§ ABOUT THIS EXERCISE
Search the data below for "computer"; list each line that holds it.
[GIVEN ENTRIES]
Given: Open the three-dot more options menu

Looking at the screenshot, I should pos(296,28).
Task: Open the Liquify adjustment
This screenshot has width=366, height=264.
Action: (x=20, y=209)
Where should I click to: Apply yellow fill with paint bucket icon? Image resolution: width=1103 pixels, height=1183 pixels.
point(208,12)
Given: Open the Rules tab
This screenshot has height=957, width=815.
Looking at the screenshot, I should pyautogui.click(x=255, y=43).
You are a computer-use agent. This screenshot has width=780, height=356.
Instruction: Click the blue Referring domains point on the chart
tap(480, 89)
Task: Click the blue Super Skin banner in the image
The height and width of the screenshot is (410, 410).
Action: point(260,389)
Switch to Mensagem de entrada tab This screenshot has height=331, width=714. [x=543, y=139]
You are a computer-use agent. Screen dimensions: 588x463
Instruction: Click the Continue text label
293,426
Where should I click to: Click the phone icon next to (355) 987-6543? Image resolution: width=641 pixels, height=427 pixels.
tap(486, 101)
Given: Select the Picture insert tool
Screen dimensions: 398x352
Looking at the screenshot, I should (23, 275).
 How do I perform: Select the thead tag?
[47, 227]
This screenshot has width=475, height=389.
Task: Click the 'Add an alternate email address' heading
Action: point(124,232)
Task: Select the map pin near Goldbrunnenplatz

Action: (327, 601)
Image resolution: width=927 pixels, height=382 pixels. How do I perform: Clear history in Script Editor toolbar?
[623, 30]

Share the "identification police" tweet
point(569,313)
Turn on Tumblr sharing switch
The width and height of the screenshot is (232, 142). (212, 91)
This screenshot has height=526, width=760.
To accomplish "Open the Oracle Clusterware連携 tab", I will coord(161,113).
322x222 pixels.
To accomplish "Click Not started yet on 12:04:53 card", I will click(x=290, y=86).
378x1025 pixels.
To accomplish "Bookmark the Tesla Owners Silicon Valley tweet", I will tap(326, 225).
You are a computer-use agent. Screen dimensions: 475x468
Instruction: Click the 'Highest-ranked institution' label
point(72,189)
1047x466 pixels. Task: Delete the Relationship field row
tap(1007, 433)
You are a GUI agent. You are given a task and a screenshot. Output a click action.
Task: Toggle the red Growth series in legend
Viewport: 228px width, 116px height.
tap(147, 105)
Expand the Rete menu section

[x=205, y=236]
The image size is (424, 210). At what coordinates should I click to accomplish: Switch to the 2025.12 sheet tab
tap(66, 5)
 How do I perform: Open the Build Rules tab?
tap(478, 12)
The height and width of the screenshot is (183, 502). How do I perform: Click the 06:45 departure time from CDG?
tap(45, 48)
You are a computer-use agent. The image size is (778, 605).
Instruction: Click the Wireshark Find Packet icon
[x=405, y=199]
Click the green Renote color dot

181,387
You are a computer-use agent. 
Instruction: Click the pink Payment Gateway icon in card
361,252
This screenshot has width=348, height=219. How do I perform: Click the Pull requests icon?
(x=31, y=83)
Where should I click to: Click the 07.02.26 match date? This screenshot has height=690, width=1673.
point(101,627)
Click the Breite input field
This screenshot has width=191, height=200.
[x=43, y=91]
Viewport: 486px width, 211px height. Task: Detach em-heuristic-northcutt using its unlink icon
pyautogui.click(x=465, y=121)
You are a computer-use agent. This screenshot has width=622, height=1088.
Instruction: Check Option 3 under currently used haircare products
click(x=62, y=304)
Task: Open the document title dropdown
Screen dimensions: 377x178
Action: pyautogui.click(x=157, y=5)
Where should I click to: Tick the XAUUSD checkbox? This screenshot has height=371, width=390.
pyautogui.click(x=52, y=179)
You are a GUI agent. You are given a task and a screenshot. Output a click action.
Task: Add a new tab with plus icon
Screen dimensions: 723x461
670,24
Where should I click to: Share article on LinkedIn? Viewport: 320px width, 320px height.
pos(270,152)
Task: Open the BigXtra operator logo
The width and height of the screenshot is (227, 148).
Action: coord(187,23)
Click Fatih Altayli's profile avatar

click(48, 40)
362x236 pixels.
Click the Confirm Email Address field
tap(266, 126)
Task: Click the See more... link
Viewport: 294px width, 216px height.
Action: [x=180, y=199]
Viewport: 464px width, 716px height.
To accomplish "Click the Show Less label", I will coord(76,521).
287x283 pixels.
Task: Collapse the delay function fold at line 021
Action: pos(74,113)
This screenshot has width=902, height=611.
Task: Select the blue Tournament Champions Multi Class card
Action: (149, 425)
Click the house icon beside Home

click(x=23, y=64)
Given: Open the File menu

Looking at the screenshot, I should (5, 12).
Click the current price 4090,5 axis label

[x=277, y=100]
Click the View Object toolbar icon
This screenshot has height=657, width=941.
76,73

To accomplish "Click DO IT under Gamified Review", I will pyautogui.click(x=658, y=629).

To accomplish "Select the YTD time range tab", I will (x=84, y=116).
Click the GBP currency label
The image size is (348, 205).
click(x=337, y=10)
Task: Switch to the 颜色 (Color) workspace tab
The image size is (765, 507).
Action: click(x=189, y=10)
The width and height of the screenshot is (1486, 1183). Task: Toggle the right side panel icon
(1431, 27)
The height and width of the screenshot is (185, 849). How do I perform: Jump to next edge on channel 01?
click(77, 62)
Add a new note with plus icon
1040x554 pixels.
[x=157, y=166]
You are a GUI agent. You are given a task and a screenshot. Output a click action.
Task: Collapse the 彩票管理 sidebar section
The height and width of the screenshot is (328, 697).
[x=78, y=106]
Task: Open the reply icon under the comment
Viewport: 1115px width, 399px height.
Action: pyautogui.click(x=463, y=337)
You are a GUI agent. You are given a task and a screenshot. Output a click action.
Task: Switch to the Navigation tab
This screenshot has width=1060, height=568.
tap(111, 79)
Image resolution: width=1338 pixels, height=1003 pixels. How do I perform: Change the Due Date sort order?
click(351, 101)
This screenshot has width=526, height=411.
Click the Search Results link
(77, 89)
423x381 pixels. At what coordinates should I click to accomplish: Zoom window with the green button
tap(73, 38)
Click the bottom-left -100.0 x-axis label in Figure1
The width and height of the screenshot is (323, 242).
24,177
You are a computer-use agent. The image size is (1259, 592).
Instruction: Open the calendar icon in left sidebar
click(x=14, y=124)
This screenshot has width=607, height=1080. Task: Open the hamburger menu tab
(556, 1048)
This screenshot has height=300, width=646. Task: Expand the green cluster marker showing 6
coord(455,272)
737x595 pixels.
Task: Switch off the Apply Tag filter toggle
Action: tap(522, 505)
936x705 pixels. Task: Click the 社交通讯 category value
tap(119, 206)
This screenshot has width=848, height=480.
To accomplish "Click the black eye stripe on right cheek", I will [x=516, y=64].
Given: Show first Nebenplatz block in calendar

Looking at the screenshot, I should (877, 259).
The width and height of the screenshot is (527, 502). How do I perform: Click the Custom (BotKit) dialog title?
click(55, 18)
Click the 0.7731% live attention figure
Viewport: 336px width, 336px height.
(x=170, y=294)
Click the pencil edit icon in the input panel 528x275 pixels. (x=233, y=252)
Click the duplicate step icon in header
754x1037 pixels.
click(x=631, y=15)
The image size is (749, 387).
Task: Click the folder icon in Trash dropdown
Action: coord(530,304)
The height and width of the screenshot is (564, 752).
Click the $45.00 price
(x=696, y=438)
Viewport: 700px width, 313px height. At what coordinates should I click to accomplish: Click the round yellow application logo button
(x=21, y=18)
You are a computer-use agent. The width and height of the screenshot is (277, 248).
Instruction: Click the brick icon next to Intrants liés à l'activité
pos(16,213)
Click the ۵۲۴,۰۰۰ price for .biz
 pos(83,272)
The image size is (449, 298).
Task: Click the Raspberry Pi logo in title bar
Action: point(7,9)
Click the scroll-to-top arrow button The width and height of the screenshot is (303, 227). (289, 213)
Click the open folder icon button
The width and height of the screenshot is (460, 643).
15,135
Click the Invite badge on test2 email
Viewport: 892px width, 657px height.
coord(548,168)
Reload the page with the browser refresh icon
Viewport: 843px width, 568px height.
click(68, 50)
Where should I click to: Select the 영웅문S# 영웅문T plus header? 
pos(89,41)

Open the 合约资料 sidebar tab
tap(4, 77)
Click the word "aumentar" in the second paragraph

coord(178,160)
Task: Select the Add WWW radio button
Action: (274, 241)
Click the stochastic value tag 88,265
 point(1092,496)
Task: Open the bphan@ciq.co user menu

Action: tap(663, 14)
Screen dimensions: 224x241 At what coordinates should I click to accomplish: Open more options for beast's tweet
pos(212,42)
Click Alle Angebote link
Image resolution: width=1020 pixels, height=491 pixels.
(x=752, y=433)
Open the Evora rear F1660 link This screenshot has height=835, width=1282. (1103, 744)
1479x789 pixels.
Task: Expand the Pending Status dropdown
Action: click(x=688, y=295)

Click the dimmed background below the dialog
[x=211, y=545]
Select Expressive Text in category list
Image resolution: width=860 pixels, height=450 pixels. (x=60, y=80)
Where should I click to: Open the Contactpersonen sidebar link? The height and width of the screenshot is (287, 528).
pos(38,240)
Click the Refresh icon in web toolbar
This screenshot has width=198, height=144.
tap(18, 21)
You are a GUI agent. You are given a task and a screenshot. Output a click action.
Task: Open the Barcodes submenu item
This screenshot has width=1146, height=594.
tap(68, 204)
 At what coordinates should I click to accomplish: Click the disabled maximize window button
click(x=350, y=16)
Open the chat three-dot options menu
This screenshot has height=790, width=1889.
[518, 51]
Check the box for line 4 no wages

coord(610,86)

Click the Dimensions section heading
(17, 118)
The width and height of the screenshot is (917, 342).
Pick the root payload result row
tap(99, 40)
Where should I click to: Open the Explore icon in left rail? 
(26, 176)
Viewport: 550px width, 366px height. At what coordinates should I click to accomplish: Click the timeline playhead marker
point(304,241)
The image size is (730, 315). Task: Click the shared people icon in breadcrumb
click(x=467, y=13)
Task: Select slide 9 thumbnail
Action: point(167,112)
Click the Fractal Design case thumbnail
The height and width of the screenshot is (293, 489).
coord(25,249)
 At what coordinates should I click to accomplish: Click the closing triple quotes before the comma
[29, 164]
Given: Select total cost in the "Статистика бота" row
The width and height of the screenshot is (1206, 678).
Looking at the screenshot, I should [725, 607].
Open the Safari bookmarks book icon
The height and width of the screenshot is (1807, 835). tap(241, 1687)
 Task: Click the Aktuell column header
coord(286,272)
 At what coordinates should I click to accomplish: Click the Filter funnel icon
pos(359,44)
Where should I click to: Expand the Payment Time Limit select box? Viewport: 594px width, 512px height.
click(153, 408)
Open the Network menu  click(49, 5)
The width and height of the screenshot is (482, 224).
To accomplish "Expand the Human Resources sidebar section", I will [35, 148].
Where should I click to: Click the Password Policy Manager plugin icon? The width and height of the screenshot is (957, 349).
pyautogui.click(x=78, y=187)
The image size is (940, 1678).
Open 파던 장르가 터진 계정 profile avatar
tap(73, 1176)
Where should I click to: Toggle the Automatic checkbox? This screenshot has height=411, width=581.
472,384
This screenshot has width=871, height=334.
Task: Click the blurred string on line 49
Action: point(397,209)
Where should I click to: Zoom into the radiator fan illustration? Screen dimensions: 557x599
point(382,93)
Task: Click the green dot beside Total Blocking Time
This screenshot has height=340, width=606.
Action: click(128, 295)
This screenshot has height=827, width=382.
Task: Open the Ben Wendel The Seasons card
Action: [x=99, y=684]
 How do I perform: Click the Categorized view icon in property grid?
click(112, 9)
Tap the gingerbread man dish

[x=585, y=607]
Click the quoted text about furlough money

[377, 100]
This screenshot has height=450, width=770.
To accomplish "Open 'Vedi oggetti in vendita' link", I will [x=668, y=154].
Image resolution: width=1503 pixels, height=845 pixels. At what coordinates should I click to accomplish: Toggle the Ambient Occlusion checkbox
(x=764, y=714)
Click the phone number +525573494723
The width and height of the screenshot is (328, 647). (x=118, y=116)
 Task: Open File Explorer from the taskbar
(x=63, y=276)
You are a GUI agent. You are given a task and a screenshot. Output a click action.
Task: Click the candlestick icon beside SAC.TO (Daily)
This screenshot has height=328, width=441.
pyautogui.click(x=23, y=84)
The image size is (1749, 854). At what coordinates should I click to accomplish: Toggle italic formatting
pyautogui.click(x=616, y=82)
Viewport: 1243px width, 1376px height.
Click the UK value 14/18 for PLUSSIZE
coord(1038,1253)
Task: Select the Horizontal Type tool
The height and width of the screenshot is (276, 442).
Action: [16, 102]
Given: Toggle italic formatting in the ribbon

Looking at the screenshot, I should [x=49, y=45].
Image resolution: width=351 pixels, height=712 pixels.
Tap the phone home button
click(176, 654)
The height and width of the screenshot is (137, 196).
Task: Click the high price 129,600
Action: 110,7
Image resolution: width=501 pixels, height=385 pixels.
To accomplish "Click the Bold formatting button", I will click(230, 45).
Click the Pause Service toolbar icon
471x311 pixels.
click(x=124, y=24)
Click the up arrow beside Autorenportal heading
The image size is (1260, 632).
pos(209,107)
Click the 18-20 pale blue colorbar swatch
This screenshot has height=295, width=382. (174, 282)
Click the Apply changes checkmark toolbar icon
[/GIVEN ENTRIES]
§ SOLVED EXERCISE
You are a computer-use agent. This screenshot has width=780, height=356.
You are a computer-use agent. Screen dimensions: 588x463
You are a computer-use agent. Screen dimensions: 475x468
You are a computer-use agent. The image size is (778, 605).
You are a computer-use agent. 
You are a computer-use agent. This screenshot has width=622, height=1088.
You are a computer-use agent. The image size is (1259, 592).
You are a computer-use agent. The width and height of the screenshot is (277, 248).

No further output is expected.